Can you render all of the material below as a numbered list, leaving out the blank lines?

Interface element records
-- begin --
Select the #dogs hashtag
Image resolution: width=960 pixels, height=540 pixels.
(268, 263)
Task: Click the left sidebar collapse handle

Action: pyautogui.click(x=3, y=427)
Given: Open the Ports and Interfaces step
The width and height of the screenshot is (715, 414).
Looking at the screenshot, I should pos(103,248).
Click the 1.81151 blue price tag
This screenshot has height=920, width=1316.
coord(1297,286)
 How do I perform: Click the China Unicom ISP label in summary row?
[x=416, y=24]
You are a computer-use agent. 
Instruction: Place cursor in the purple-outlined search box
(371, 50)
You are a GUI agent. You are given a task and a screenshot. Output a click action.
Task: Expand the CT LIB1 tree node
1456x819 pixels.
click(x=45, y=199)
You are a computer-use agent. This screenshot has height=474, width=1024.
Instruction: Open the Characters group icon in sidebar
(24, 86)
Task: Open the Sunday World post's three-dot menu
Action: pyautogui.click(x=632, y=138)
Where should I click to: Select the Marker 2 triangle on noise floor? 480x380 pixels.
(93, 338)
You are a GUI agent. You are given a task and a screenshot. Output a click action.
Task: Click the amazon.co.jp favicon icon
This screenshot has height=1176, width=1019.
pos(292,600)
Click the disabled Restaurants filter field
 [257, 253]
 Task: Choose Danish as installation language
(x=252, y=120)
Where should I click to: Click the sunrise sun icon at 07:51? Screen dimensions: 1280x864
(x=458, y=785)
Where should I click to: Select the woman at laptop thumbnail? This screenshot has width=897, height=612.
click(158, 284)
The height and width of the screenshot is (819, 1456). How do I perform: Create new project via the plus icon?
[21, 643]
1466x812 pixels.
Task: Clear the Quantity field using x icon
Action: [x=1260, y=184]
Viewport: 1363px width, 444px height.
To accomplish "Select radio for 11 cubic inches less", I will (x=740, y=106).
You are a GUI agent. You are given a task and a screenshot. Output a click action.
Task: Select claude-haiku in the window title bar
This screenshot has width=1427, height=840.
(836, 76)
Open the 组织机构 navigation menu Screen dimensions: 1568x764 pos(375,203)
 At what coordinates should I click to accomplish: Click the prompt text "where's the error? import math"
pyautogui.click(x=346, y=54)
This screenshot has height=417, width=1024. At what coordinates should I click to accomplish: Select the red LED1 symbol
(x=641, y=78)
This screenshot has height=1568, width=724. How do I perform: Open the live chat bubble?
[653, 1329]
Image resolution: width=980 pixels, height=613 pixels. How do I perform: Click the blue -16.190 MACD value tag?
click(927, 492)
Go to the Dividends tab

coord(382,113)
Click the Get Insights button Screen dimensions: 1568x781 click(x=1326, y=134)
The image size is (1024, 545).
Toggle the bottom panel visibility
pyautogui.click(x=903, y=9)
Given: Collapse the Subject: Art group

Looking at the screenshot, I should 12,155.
-- end --
(Result)
1. Select the #dogs hashtag
2. Image resolution: width=960 pixels, height=540 pixels.
3. (268, 263)
4. Task: Click the left sidebar collapse handle
5. Action: pyautogui.click(x=3, y=427)
6. Given: Open the Ports and Interfaces step
7. The width and height of the screenshot is (715, 414).
8. Looking at the screenshot, I should pos(103,248).
9. Click the 1.81151 blue price tag
10. This screenshot has height=920, width=1316.
11. coord(1297,286)
12.  How do I perform: Click the China Unicom ISP label in summary row?
13. [x=416, y=24]
14. You are a computer-use agent. 
15. Instruction: Place cursor in the purple-outlined search box
16. (371, 50)
17. You are a GUI agent. You are given a task and a screenshot. Output a click action.
18. Task: Expand the CT LIB1 tree node
19. 1456x819 pixels.
20. click(x=45, y=199)
21. You are a computer-use agent. This screenshot has height=474, width=1024.
22. Instruction: Open the Characters group icon in sidebar
23. (24, 86)
24. Task: Open the Sunday World post's three-dot menu
25. Action: pyautogui.click(x=632, y=138)
26. Where should I click to: Select the Marker 2 triangle on noise floor? 480x380 pixels.
27. (93, 338)
28. You are a GUI agent. You are given a task and a screenshot. Output a click action.
29. Task: Click the amazon.co.jp favicon icon
30. This screenshot has height=1176, width=1019.
31. pos(292,600)
32. Click the disabled Restaurants filter field
33.  [257, 253]
34.  Task: Choose Danish as installation language
35. (x=252, y=120)
36. Where should I click to: Click the sunrise sun icon at 07:51? Screen dimensions: 1280x864
37. (x=458, y=785)
38. Where should I click to: Select the woman at laptop thumbnail? This screenshot has width=897, height=612.
39. click(158, 284)
40. The height and width of the screenshot is (819, 1456). How do I perform: Create new project via the plus icon?
41. [21, 643]
42. 1466x812 pixels.
43. Task: Clear the Quantity field using x icon
44. Action: [x=1260, y=184]
45. Viewport: 1363px width, 444px height.
46. To accomplish "Select radio for 11 cubic inches less", I will (x=740, y=106).
47. You are a GUI agent. You are given a task and a screenshot. Output a click action.
48. Task: Select claude-haiku in the window title bar
49. This screenshot has width=1427, height=840.
50. (836, 76)
51. Open the 组织机构 navigation menu Screen dimensions: 1568x764 pos(375,203)
52.  At what coordinates should I click to accomplish: Click the prompt text "where's the error? import math"
53. pyautogui.click(x=346, y=54)
54. This screenshot has height=417, width=1024. At what coordinates should I click to accomplish: Select the red LED1 symbol
55. (x=641, y=78)
56. This screenshot has height=1568, width=724. How do I perform: Open the live chat bubble?
57. [653, 1329]
58. Image resolution: width=980 pixels, height=613 pixels. How do I perform: Click the blue -16.190 MACD value tag?
59. click(927, 492)
60. Go to the Dividends tab
61. coord(382,113)
62. Click the Get Insights button Screen dimensions: 1568x781 click(x=1326, y=134)
63. The image size is (1024, 545).
64. Toggle the bottom panel visibility
65. pyautogui.click(x=903, y=9)
66. Given: Collapse the Subject: Art group
67. Looking at the screenshot, I should 12,155.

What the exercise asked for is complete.